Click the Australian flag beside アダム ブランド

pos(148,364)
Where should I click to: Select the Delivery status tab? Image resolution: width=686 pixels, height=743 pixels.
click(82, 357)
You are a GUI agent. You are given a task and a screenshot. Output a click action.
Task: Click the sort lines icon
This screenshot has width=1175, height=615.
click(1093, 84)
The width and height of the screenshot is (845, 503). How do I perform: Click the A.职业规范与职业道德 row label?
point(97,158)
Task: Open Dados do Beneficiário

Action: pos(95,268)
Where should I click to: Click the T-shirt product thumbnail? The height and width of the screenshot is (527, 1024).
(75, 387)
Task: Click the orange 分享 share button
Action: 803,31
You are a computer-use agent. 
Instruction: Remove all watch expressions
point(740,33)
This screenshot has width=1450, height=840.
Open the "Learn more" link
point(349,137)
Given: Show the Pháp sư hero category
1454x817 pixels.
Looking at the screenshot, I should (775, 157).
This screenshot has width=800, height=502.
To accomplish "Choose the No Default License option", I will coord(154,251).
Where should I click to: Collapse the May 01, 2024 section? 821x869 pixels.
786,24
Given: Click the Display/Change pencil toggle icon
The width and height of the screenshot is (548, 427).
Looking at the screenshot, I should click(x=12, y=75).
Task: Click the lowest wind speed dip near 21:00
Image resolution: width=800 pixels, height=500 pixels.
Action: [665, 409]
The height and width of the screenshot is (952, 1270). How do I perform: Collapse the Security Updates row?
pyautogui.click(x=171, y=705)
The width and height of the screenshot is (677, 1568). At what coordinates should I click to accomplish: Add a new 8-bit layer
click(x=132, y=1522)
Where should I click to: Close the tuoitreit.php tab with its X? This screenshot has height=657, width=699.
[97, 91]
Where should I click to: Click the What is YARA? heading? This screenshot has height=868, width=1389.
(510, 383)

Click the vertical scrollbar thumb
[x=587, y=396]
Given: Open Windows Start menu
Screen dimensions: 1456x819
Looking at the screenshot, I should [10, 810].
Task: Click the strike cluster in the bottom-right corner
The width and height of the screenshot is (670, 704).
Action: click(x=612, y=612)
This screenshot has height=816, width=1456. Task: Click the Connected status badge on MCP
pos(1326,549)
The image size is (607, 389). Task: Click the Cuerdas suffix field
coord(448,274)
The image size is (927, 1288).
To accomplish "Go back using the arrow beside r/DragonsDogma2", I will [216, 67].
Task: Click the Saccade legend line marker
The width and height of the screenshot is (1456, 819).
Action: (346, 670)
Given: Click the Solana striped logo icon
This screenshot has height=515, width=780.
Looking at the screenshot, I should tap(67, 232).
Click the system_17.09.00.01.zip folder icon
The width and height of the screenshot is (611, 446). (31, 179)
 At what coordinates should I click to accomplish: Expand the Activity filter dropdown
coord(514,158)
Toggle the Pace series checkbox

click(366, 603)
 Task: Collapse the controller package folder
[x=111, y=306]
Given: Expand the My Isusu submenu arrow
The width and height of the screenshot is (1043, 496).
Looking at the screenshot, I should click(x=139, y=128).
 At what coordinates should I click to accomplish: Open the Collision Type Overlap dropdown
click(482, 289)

════════

SHORT EXERCISE:
Edit the data above so that every "Where should I click to" becomes "Where do I click to", and reproduce all of it with nothing else changed.

EXERCISE ANSWER:
Click the Australian flag beside アダム ブランド

pos(148,364)
Where do I click to: Select the Delivery status tab? Image resolution: width=686 pixels, height=743 pixels.
click(82, 357)
You are a GUI agent. You are given a task and a screenshot. Output a click action.
Task: Click the sort lines icon
This screenshot has width=1175, height=615.
click(1093, 84)
The width and height of the screenshot is (845, 503). How do I perform: Click the A.职业规范与职业道德 row label?
point(97,158)
Task: Open Dados do Beneficiário

Action: pos(95,268)
Where do I click to: Click the T-shirt product thumbnail? The height and width of the screenshot is (527, 1024).
(75, 387)
Task: Click the orange 分享 share button
Action: 803,31
You are a computer-use agent. 
Instruction: Remove all watch expressions
point(740,33)
This screenshot has width=1450, height=840.
Open the "Learn more" link
point(349,137)
Given: Show the Pháp sư hero category
1454x817 pixels.
Looking at the screenshot, I should (775, 157).
This screenshot has width=800, height=502.
To accomplish "Choose the No Default License option", I will coord(154,251).
Where do I click to: Collapse the May 01, 2024 section? 821x869 pixels.
786,24
Given: Click the Display/Change pencil toggle icon
The width and height of the screenshot is (548, 427).
Looking at the screenshot, I should click(x=12, y=75).
Task: Click the lowest wind speed dip near 21:00
Image resolution: width=800 pixels, height=500 pixels.
Action: [665, 409]
The height and width of the screenshot is (952, 1270). How do I perform: Collapse the Security Updates row?
pyautogui.click(x=171, y=705)
The width and height of the screenshot is (677, 1568). At what coordinates should I click to accomplish: Add a new 8-bit layer
click(x=132, y=1522)
Where do I click to: Close the tuoitreit.php tab with its X? This screenshot has height=657, width=699.
[97, 91]
Where do I click to: Click the What is YARA? heading? This screenshot has height=868, width=1389.
(510, 383)

Click the vertical scrollbar thumb
[x=587, y=396]
Given: Open Windows Start menu
Screen dimensions: 1456x819
Looking at the screenshot, I should [10, 810].
Task: Click the strike cluster in the bottom-right corner
The width and height of the screenshot is (670, 704).
Action: click(x=612, y=612)
This screenshot has height=816, width=1456. Task: Click the Connected status badge on MCP
pos(1326,549)
The image size is (607, 389). Task: Click the Cuerdas suffix field
coord(448,274)
The image size is (927, 1288).
To accomplish "Go back using the arrow beside r/DragonsDogma2", I will [216, 67].
Task: Click the Saccade legend line marker
The width and height of the screenshot is (1456, 819).
Action: (346, 670)
Given: Click the Solana striped logo icon
This screenshot has height=515, width=780.
Looking at the screenshot, I should tap(67, 232).
Click the system_17.09.00.01.zip folder icon
The width and height of the screenshot is (611, 446). (31, 179)
 At what coordinates should I click to accomplish: Expand the Activity filter dropdown
coord(514,158)
Toggle the Pace series checkbox

click(366, 603)
 Task: Collapse the controller package folder
[x=111, y=306]
Given: Expand the My Isusu submenu arrow
The width and height of the screenshot is (1043, 496).
Looking at the screenshot, I should click(x=139, y=128).
 At what coordinates should I click to accomplish: Open the Collision Type Overlap dropdown
click(482, 289)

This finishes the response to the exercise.